[Extracted records — start]

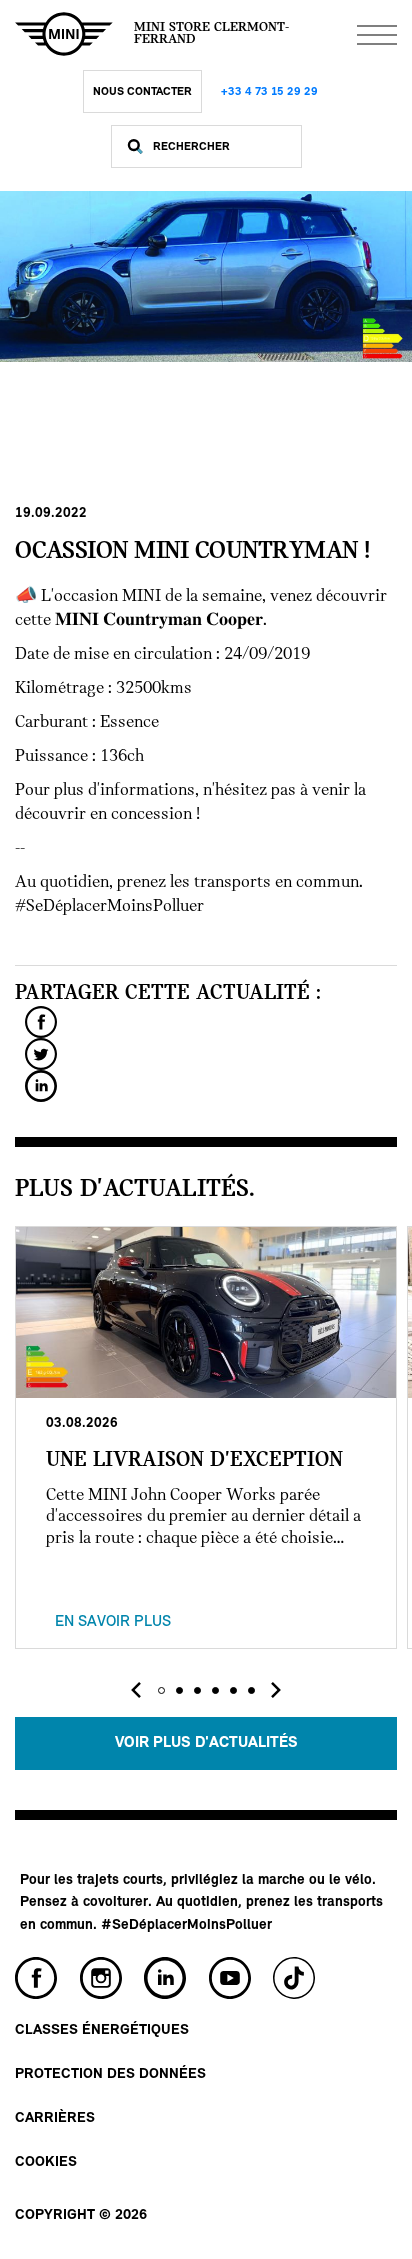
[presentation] (136, 1690)
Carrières (55, 2118)
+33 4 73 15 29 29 (269, 92)
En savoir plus (113, 1622)
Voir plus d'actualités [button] (206, 1743)
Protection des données (110, 2074)
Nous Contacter (142, 92)
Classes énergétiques (102, 2030)
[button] (161, 1690)
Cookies (46, 2162)
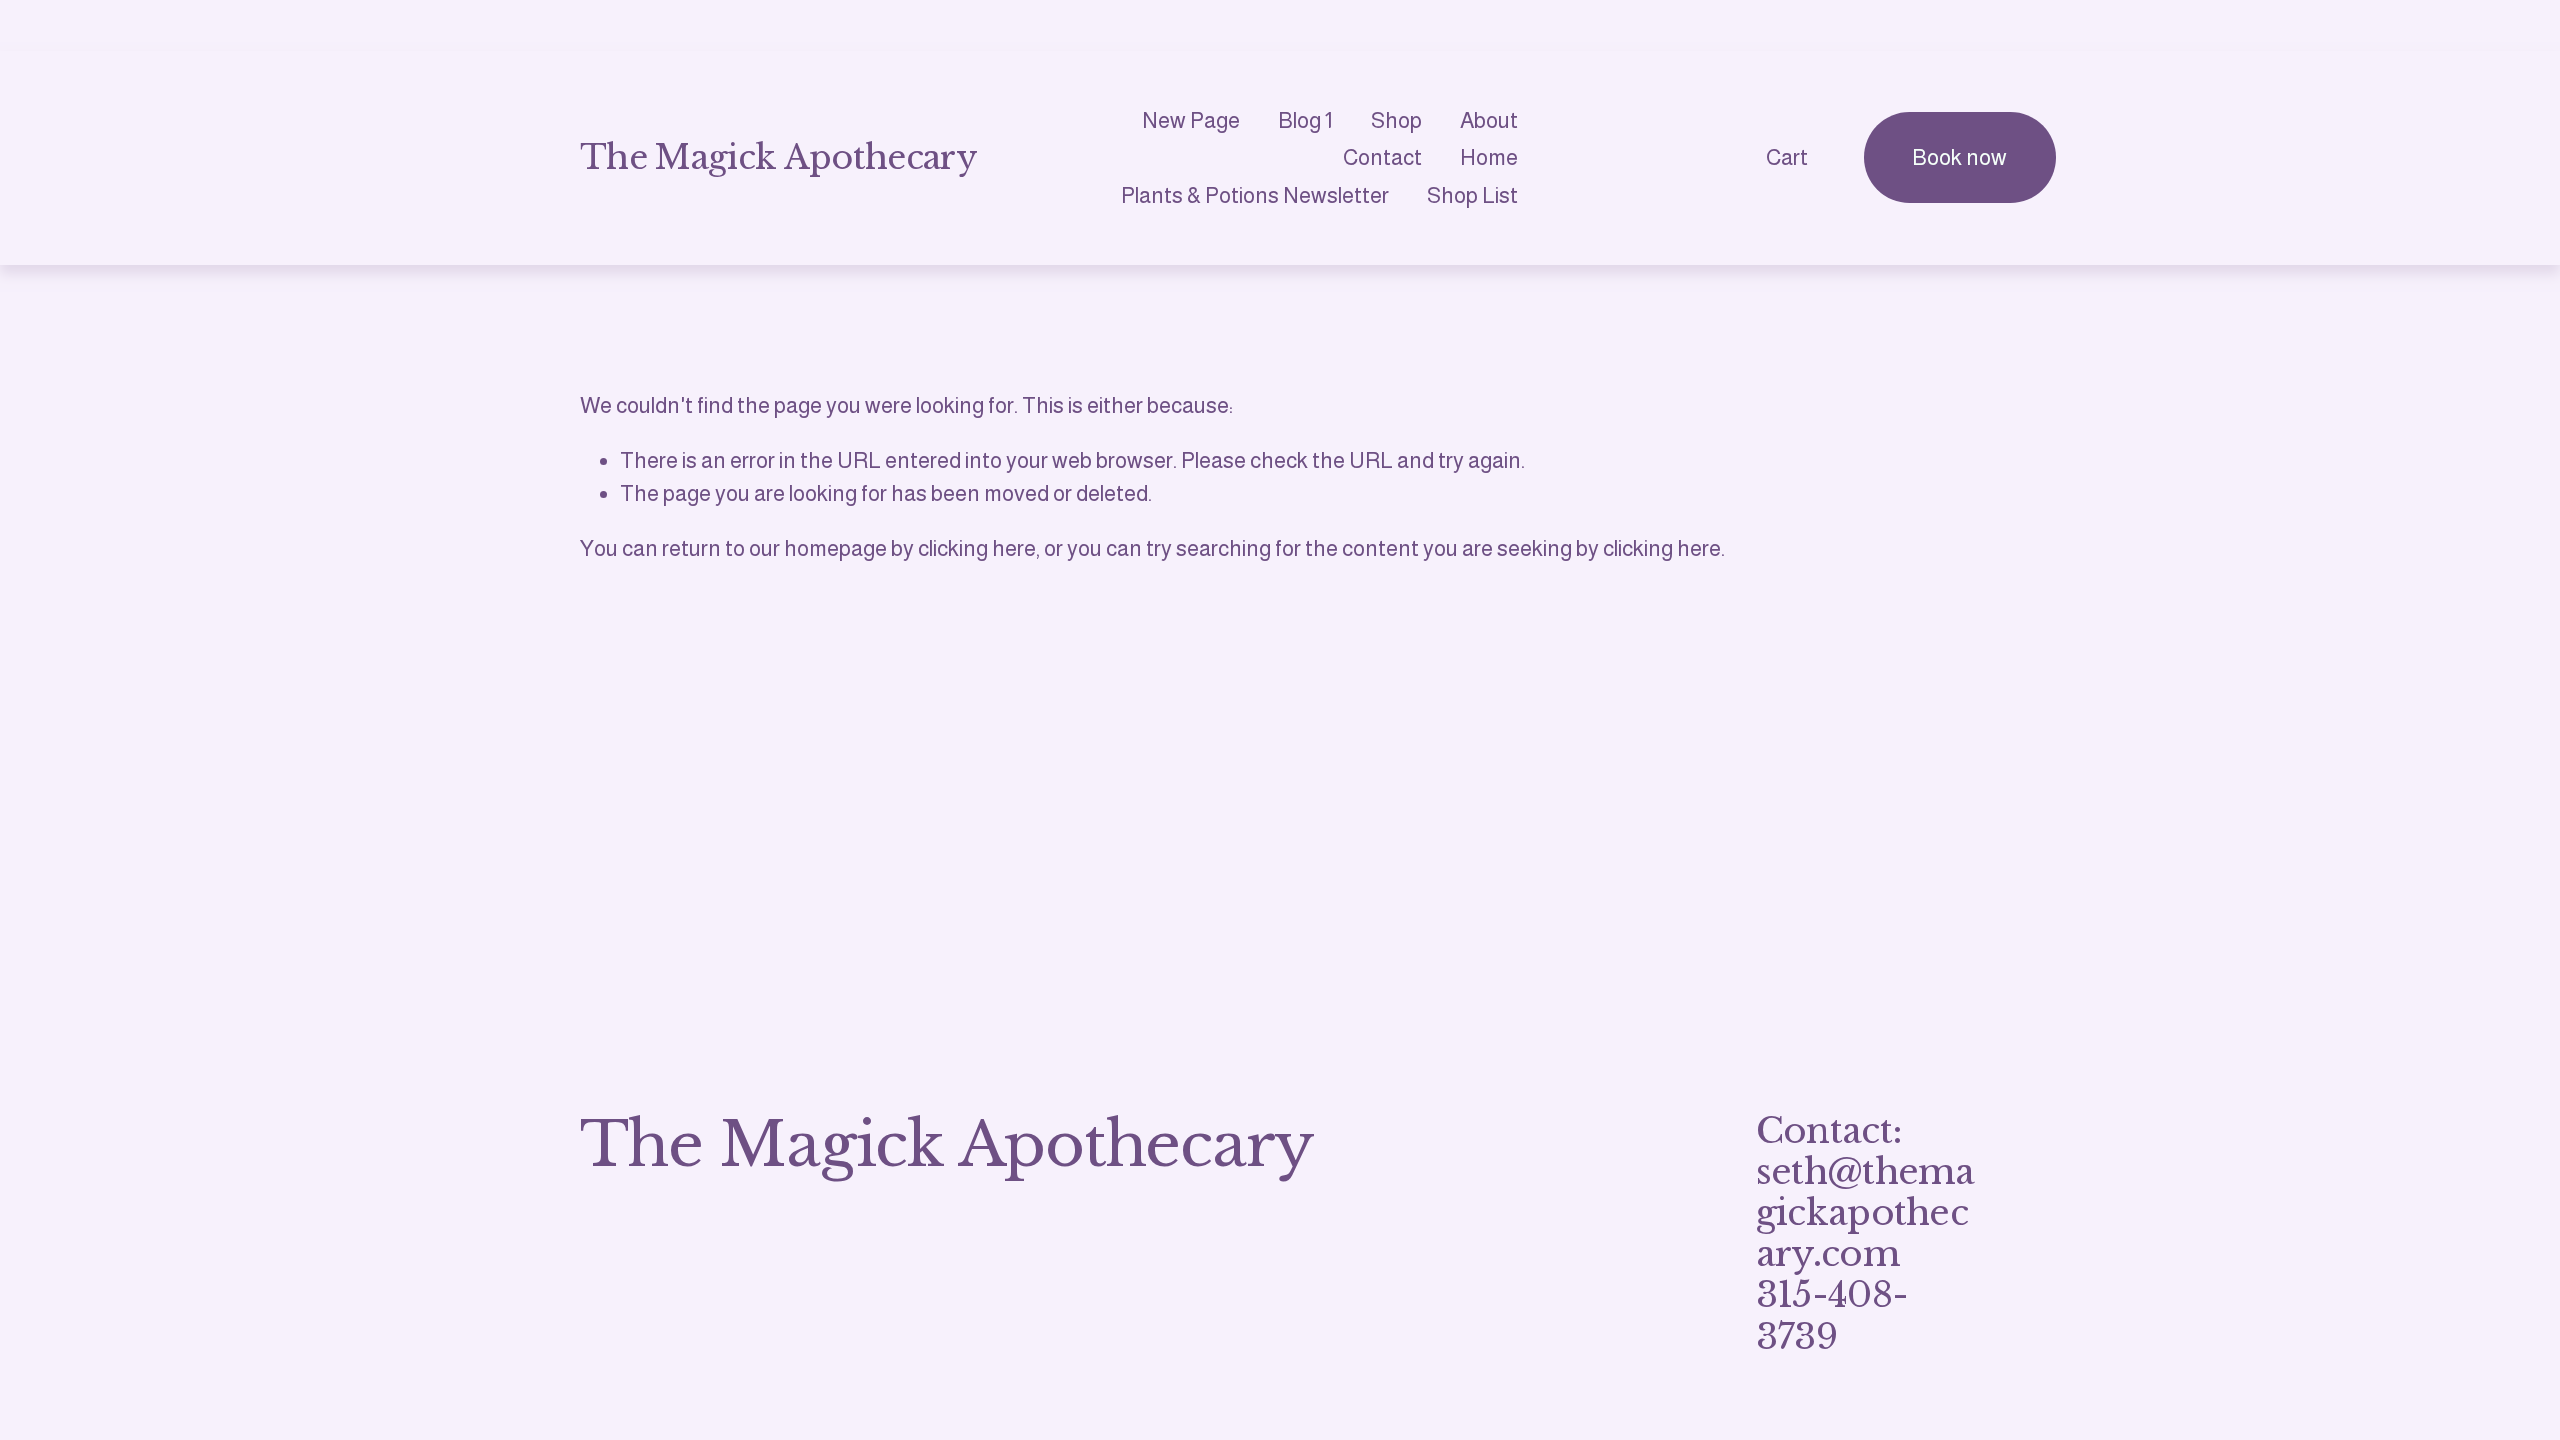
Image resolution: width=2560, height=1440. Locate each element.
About (1489, 120)
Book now (1959, 157)
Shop (1396, 120)
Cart (1787, 157)
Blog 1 (1305, 120)
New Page (1191, 120)
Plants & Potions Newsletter (1255, 195)
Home (1489, 157)
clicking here (977, 548)
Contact (1382, 157)
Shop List (1472, 195)
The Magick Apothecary (778, 157)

[Extracted records — finish]

Required action
Quote every record above exactly, omitting any pictures they contain.

Response
[presentation] (136, 1690)
Carrières (55, 2118)
+33 4 73 15 29 29 (269, 92)
En savoir plus (113, 1622)
Voir plus d'actualités [button] (206, 1743)
Protection des données (110, 2074)
Nous Contacter (142, 92)
Classes énergétiques (102, 2030)
[button] (161, 1690)
Cookies (46, 2162)
Image resolution: width=2560, height=1440. Locate each element.
About (1489, 120)
Book now (1959, 157)
Shop (1396, 120)
Cart (1787, 157)
Blog 1 (1305, 120)
New Page (1191, 120)
Plants & Potions Newsletter (1255, 195)
Home (1489, 157)
clicking here (977, 548)
Contact (1382, 157)
Shop List (1472, 195)
The Magick Apothecary (778, 157)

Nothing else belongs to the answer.